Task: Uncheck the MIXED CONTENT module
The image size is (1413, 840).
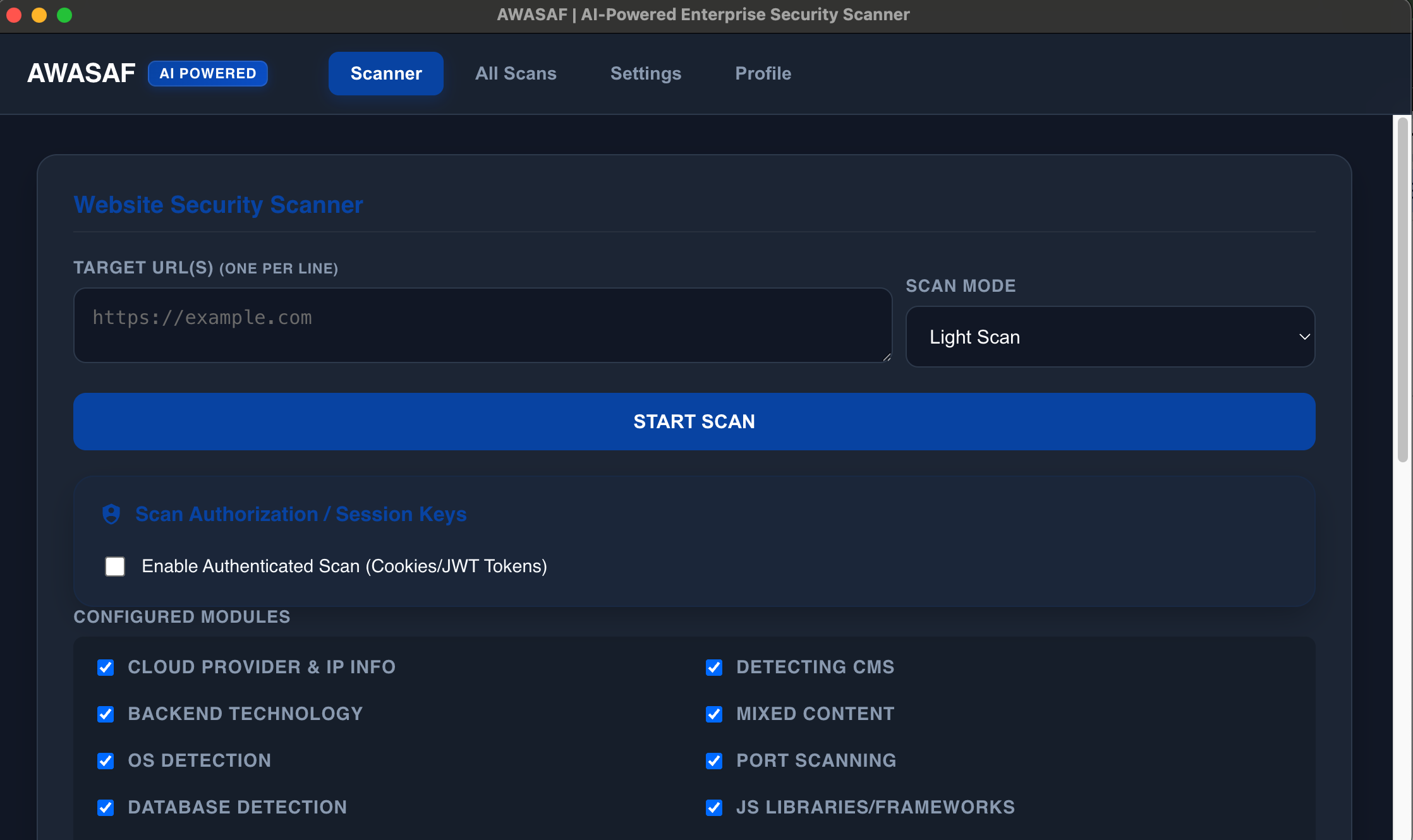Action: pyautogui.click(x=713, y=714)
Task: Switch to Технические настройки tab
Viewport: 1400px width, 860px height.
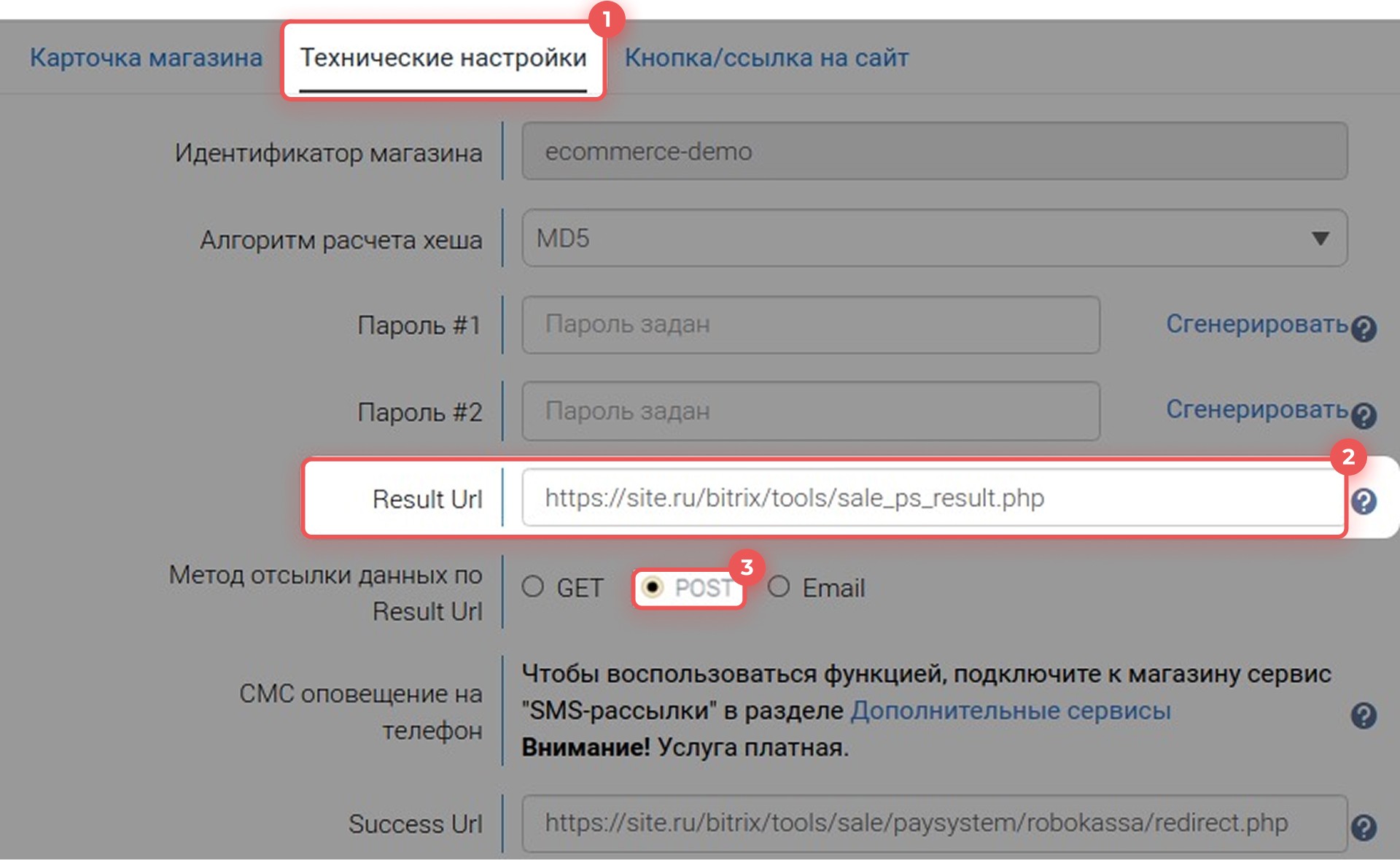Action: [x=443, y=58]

------------------------

• [PROBLEM DESCRIPTION]: Please return, exactly and with pictures omitted, the lines from the line holding "Task: Switch to Технические настройки tab" through the end of the data above, inclusive.

• [REPLY]:
Task: Switch to Технические настройки tab
Viewport: 1400px width, 860px height.
Action: [x=443, y=58]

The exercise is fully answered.